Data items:
■ ■ ■ ■

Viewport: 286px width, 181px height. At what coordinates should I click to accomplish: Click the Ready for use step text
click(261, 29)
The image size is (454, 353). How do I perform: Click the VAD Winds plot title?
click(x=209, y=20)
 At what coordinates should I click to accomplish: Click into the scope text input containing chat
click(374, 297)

■ ■ ■ ■

→ **Exercise**: What you copy out must be exactly the lines from the line containing "The image size" through the end of the records.

→ **Output for this exercise**:
The image size is (454, 353). How do I perform: Click the VAD Winds plot title?
click(x=209, y=20)
 At what coordinates should I click to accomplish: Click into the scope text input containing chat
click(374, 297)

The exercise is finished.